Wednesday, November 2, 2016

ALTERATION OF A PROGRAM AT RUNTIME - Example 1 - Bypassing authentication

ALTERATION OF A PROGRAM AT RUNTIME - Example 1 - OllyDgb with Windows - Bypassing authentication

- The goal of this exercise is to alter the execution flow of a program at runtime. 

- The program is written in C language, and its normal operation consists of the user entering the password "PARIS" and the program showing the message "Password OK". In case of entering an invalid password the program answers "Password NOT OK".

- The alteration consists on bypassing the authentication so that any invalid password would be considered valid by the program. To solve this problem there are many alternatives.

- A simple solution resides on altering only 1 assembly instruction for the executable program, accessed through the debugger OllyDbg.

- First, we should study the code of the program in C language.

- The following statement prints on the screen the string "Password:" inviting the user to enter the password:

printf ( "Password");

- The program reads the password string that the user is entering, printing as the user is typing:

gets (password);

- The program compares the string "PARIS" (valid password) with the new string entered by the user.

if (strcmp (password, "PARIS") == 0)

- Then, depending on the result of the comparison, the program will jump either conditionally to print the message of invalid password ...

printf ( "Password NOT OK \ n");

... or calling the passwordOK() function ...

passwordOK ();

... whose code prints on the screen the valid password prompt:

printf ( "Password OK \ n");

- To solve the problem it can be introduced an unconditional jump (JMP, in assembler) to the memory address where passwordOK() routine begins just after the user has entered his password, and before it occurs the comparison with "PARIS".

- In this way it prevents the program to jump conditionally (JNZ, depending on the result of the comparison) to one place or another.

- Let's examine the solution in assembly language using the debugger OllyDbg.

- Once the executable file in OllyDbg loaded, we stand on the entry point of the program, pressing the blue triangle on the toolbar.

- In the analytical column, fragments of assembly language related to the corresponding program in C language are easily observed

- In this first fragment the program reads the password from the screen as the user is introduced.

- See how the program calls to the gets C language function in the memory address 00401378, using the CALL instruction <JMP.& msvcrt.gets.>:

Then, by calling the C function strcmp, assembler CALL <JMP. & Msvcrt.strcmp>, located in the memory address 0040138C, the program compares the password entered by the user with the string "PARIS". Depending on the result, it is run or not a conditional jump JNZ SHORT pac1.0040139F, because this instruction depends on the sign flag Z. That is, if the result of the comparison is 1 the flag z (Z flag = 1) is triggered, which means that the password entered by the user is different from "PARIS" and the message "password NOT OK" is printed on the screen.

- It is important to note that the destination address 0040139F of the conditional jump JNZ holds the routine printing screen message "Password NOT OK".

- Here, the entire code snippet recently commented:

- Now, to alter the program successfully, so that the program displays the message valid password regardless of its content, it will have to interrupt the flow of control of the normal program, executing an unconditional jump to the PasswordOK () function, just before that can run the comparison previously studied.

- It is therefore important to detect that the PasswordOK() function begins at the memory address 004013E6:

- To alter the program at runtime on the 0040138C instruction calling strmcpy (we do not want that instruction to be run), a right click is made in the displayed menu option, clicking Assemble:

- In the empty space the unconditional jump instruction JMP SHORT 004013E6 is introduced, which refers to the code snippet PasswordOK() routine, beginning as we saw in the memory address 004013E6. The jump is of SHORT type because it is a close jump within the same code segment, less than 127 bytes away.

- The debugger OllyDbg enters 3 NOP (0x90 in hexadecimal) to fill the empty spaces after replacing one instruction for the other one.
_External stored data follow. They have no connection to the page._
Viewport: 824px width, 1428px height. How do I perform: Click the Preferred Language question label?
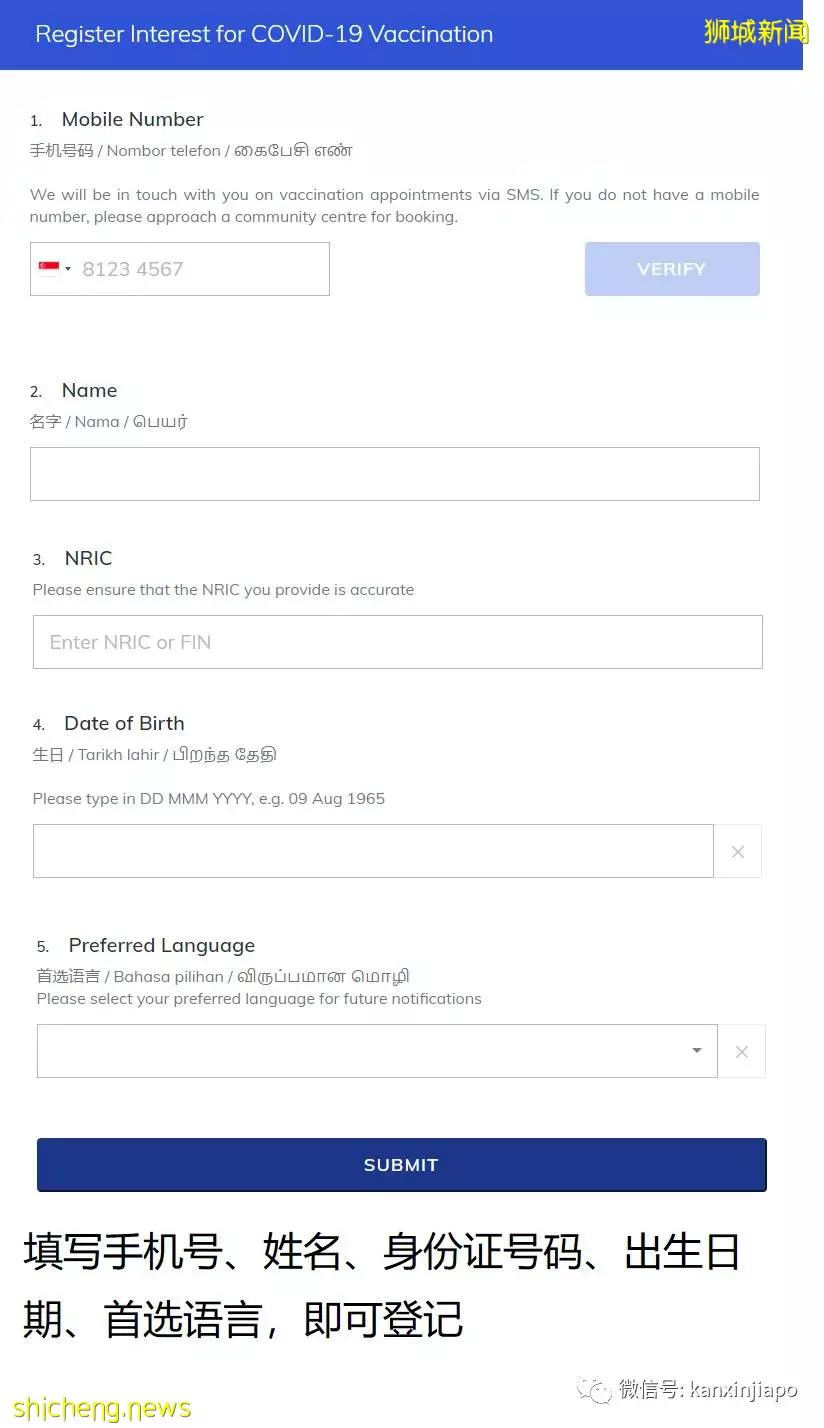click(161, 945)
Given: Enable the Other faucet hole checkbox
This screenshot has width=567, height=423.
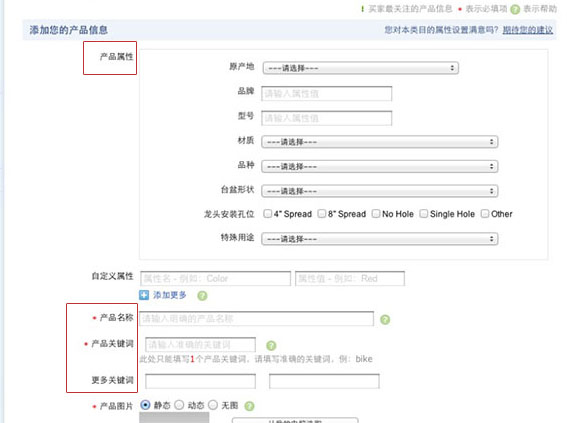Looking at the screenshot, I should [x=485, y=214].
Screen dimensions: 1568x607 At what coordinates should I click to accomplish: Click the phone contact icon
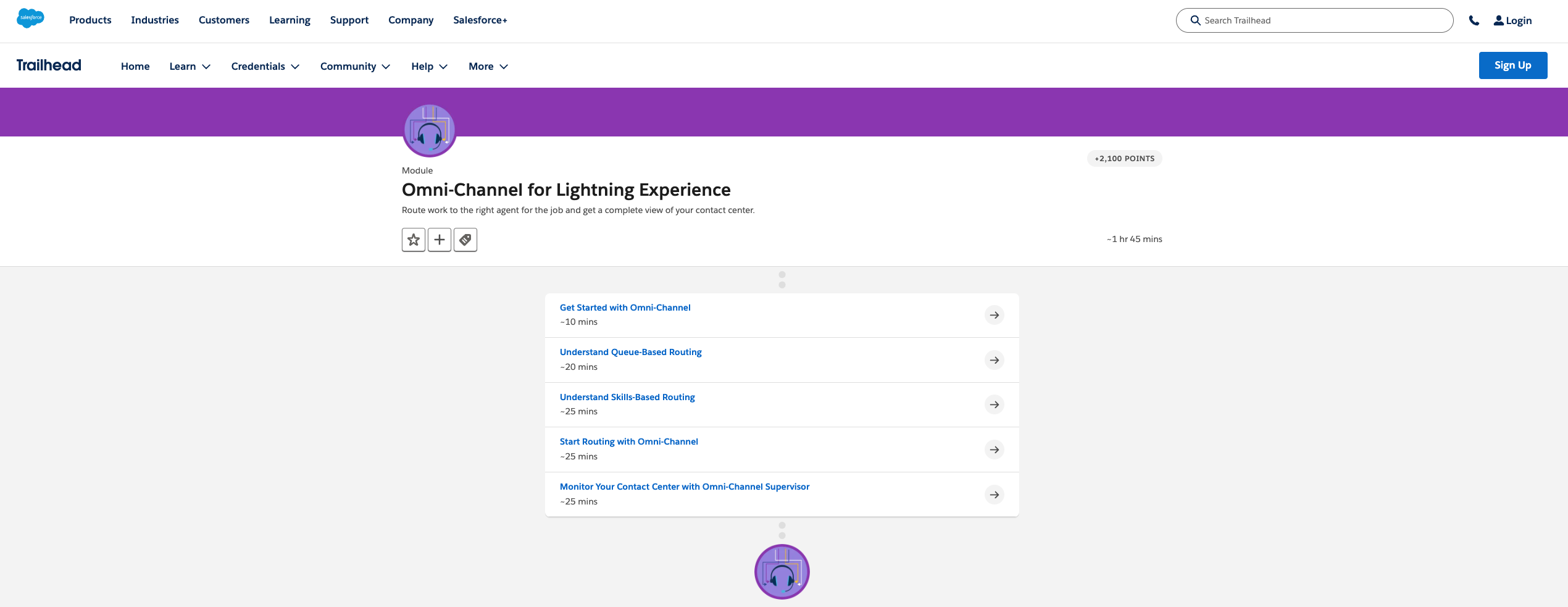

This ensures an smooth execution of the program, avoiding the possibility of unwanted rewriting of some memory addresses:

The EIP register shows that the next instruction to be executed after 0040138C (unconditional jump JMP) instruction is 004013E6 where passwordOK() routine starts. Thus, successive values ​​of EIP and the instructions executed are:

- Finally, entering the passwordOK () routine:

- It is noticed that once the program is resumed, after the previous change, entering different erroneous passwords (such as "hello", "goodbye", or a string of different nonsense characters), however the program recognizes all of them as valid. So it can be considered that the implemented alteration achieved the desired objective of bypassing the authentication:

FORMAT STRING ATTACKS - Disclosure of information and DoS


- Format String vulnerabilities result from data entry in a program under the guise of "format strings". The format strings are characters used in the input and output functions to specify the conversion between a data set and a string of characters.

- Thus, vulnerability is a result of the interpretation by the program of data inputs as instructions or commands of language itself. The consequences of the attack would be for example the execution of arbitrary code, reading or dumping the stack as a protected information disclosure, and denial of service, all affecting the security and stability of the system.

- Although C and C ++ languages are prone to suffer from Format String attacks, other programming languages are also vulnerable to these attacks, such as Perl, PHP, Java, Ruby, etc ... 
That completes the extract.